→ **RECORDS FOR PROCESSING**
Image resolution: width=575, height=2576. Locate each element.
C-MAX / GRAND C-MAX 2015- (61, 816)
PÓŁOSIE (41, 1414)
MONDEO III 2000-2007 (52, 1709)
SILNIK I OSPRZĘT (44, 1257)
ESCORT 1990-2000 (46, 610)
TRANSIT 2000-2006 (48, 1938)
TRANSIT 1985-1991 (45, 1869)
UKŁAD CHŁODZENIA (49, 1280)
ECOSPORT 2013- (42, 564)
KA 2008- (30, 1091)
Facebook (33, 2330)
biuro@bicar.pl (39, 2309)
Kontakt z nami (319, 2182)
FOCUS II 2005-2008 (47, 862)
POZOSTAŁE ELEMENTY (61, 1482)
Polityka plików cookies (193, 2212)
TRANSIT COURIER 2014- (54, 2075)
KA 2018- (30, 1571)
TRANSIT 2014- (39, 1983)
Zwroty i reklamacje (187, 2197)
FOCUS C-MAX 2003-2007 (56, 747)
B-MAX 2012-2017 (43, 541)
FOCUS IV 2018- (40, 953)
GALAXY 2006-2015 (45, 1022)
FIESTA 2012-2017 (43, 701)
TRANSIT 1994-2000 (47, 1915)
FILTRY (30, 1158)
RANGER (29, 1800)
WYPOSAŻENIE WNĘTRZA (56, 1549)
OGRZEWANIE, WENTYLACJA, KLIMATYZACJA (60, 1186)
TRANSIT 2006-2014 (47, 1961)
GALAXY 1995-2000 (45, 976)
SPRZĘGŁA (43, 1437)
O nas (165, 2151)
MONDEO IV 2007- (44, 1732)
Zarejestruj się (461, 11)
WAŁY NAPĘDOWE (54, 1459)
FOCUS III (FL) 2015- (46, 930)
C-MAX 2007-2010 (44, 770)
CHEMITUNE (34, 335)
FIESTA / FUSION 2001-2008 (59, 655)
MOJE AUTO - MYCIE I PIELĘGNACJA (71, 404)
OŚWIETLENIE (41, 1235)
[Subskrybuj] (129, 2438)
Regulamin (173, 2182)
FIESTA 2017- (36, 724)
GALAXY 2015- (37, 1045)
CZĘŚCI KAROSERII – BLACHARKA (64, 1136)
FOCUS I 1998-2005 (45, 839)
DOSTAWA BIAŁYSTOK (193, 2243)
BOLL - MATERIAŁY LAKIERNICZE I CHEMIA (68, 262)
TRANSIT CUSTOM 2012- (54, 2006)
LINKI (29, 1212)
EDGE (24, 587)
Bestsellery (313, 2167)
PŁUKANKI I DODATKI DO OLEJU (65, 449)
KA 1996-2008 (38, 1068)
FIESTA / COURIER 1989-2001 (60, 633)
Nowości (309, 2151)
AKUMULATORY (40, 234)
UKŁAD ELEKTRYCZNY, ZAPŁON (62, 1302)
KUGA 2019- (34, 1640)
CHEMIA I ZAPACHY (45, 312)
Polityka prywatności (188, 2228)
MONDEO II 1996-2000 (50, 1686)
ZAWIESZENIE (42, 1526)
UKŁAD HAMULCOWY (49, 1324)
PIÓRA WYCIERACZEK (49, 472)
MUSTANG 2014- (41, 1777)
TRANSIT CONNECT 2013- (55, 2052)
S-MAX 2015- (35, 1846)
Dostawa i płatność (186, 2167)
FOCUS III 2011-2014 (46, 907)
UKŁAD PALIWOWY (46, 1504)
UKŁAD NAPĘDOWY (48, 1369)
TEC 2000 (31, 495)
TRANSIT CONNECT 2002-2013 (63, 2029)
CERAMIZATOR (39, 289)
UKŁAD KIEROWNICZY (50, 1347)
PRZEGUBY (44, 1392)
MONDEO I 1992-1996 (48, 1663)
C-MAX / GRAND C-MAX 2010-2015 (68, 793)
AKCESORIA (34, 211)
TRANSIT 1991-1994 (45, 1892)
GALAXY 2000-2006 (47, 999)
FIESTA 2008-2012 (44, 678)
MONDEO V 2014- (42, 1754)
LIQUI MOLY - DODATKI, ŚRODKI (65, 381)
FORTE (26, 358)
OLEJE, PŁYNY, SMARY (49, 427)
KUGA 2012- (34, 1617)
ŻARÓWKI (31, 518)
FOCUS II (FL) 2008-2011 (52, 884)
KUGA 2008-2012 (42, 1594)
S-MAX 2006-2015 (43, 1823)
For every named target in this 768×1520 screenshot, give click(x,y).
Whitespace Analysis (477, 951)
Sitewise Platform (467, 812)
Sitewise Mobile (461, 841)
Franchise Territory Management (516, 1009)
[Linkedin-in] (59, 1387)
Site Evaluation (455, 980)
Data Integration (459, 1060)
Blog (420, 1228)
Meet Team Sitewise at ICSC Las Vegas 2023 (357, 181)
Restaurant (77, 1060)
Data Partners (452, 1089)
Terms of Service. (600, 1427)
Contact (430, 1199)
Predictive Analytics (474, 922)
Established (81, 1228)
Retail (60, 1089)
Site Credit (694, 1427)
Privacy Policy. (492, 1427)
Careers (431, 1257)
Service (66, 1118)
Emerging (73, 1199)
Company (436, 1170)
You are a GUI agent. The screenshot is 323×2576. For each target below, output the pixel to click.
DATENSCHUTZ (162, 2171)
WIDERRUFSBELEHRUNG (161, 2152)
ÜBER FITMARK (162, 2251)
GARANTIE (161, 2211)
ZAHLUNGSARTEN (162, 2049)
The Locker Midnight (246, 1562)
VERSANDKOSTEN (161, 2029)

→ **EXERCISE DETAILS**
Please repeat the records so that each one reads exactly as it does above.

→ **RESULT FOR THIS EXERCISE**
Image resolution: width=575, height=2576. Locate each element.
C-MAX / GRAND C-MAX 2015- (61, 816)
PÓŁOSIE (41, 1414)
MONDEO III 2000-2007 (52, 1709)
SILNIK I OSPRZĘT (44, 1257)
ESCORT 1990-2000 (46, 610)
TRANSIT 2000-2006 (48, 1938)
TRANSIT 1985-1991 (45, 1869)
UKŁAD CHŁODZENIA (49, 1280)
ECOSPORT 2013- (42, 564)
KA 2008- (30, 1091)
Facebook (33, 2330)
biuro@bicar.pl (39, 2309)
Kontakt z nami (319, 2182)
FOCUS II 2005-2008 (47, 862)
POZOSTAŁE ELEMENTY (61, 1482)
Polityka plików cookies (193, 2212)
TRANSIT COURIER 2014- (54, 2075)
KA 2018- (30, 1571)
TRANSIT 2014- (39, 1983)
Zwroty i reklamacje (187, 2197)
FOCUS C-MAX 2003-2007 (56, 747)
B-MAX 2012-2017 (43, 541)
FOCUS IV 2018- (40, 953)
GALAXY 2006-2015 (45, 1022)
FIESTA 2012-2017 (43, 701)
TRANSIT 1994-2000 (47, 1915)
FILTRY (30, 1158)
RANGER (29, 1800)
WYPOSAŻENIE WNĘTRZA (56, 1549)
OGRZEWANIE, WENTYLACJA, KLIMATYZACJA (60, 1186)
TRANSIT 2006-2014 (47, 1961)
GALAXY 1995-2000 (45, 976)
SPRZĘGŁA (43, 1437)
O nas (165, 2151)
MONDEO IV 2007- (44, 1732)
Zarejestruj się (461, 11)
WAŁY NAPĘDOWE (54, 1459)
FOCUS III (FL) 2015- (46, 930)
C-MAX 2007-2010 (44, 770)
CHEMITUNE (34, 335)
FIESTA / FUSION 2001-2008 (59, 655)
MOJE AUTO - MYCIE I PIELĘGNACJA (71, 404)
OŚWIETLENIE (41, 1235)
[Subskrybuj] (129, 2438)
Regulamin (173, 2182)
FIESTA 2017- (36, 724)
GALAXY 2015- (37, 1045)
CZĘŚCI KAROSERII – BLACHARKA (64, 1136)
FOCUS I 1998-2005 (45, 839)
DOSTAWA BIAŁYSTOK (193, 2243)
BOLL - MATERIAŁY LAKIERNICZE I CHEMIA (68, 262)
TRANSIT CUSTOM 2012- (54, 2006)
LINKI (29, 1212)
EDGE (24, 587)
Bestsellery (313, 2167)
PŁUKANKI I DODATKI DO OLEJU (65, 449)
KA 1996-2008 (38, 1068)
FIESTA / COURIER 1989-2001 (60, 633)
Nowości (309, 2151)
AKUMULATORY (40, 234)
UKŁAD ELEKTRYCZNY, ZAPŁON (62, 1302)
KUGA 2019- (34, 1640)
CHEMIA I ZAPACHY (45, 312)
Polityka prywatności (188, 2228)
MONDEO II 1996-2000 (50, 1686)
ZAWIESZENIE (42, 1526)
UKŁAD HAMULCOWY (49, 1324)
PIÓRA WYCIERACZEK (49, 472)
MUSTANG 2014- (41, 1777)
TRANSIT CONNECT 2013- (55, 2052)
S-MAX 2015- (35, 1846)
Dostawa i płatność (186, 2167)
FOCUS III 2011-2014 (46, 907)
UKŁAD PALIWOWY (46, 1504)
UKŁAD NAPĘDOWY (48, 1369)
TEC 2000 (31, 495)
TRANSIT CONNECT 2002-2013 (63, 2029)
CERAMIZATOR (39, 289)
UKŁAD KIEROWNICZY (50, 1347)
PRZEGUBY (44, 1392)
MONDEO I 1992-1996 (48, 1663)
C-MAX / GRAND C-MAX 2010-2015 (68, 793)
AKCESORIA (34, 211)
TRANSIT 1991-1994 (45, 1892)
GALAXY 2000-2006 (47, 999)
FIESTA 2008-2012 (44, 678)
MONDEO V 2014- (42, 1754)
LIQUI MOLY - DODATKI, ŚRODKI (65, 381)
FORTE (26, 358)
OLEJE, PŁYNY, SMARY (49, 427)
KUGA 2012- (34, 1617)
ŻARÓWKI (31, 518)
FOCUS II (FL) 2008-2011 (52, 884)
KUGA 2008-2012 (42, 1594)
S-MAX 2006-2015 (43, 1823)
For every named target in this 768×1520 screenshot, give click(x,y).
Whitespace Analysis (477, 951)
Sitewise Platform (467, 812)
Sitewise Mobile (461, 841)
Franchise Territory Management (516, 1009)
[Linkedin-in] (59, 1387)
Site Evaluation (455, 980)
Data Integration (459, 1060)
Blog (420, 1228)
Meet Team Sitewise at ICSC Las Vegas 2023 (357, 181)
Restaurant (77, 1060)
Data Partners (452, 1089)
Terms of Service. (600, 1427)
Contact (430, 1199)
Predictive Analytics (474, 922)
Established (81, 1228)
Retail (60, 1089)
Site Credit (694, 1427)
Privacy Policy. (492, 1427)
Careers (431, 1257)
Service (66, 1118)
Emerging (73, 1199)
Company (436, 1170)
You are a GUI agent. The screenshot is 323×2576. For each target below, output the pixel to click.
DATENSCHUTZ (162, 2171)
WIDERRUFSBELEHRUNG (161, 2152)
ÜBER FITMARK (162, 2251)
GARANTIE (161, 2211)
ZAHLUNGSARTEN (162, 2049)
The Locker Midnight (246, 1562)
VERSANDKOSTEN (161, 2029)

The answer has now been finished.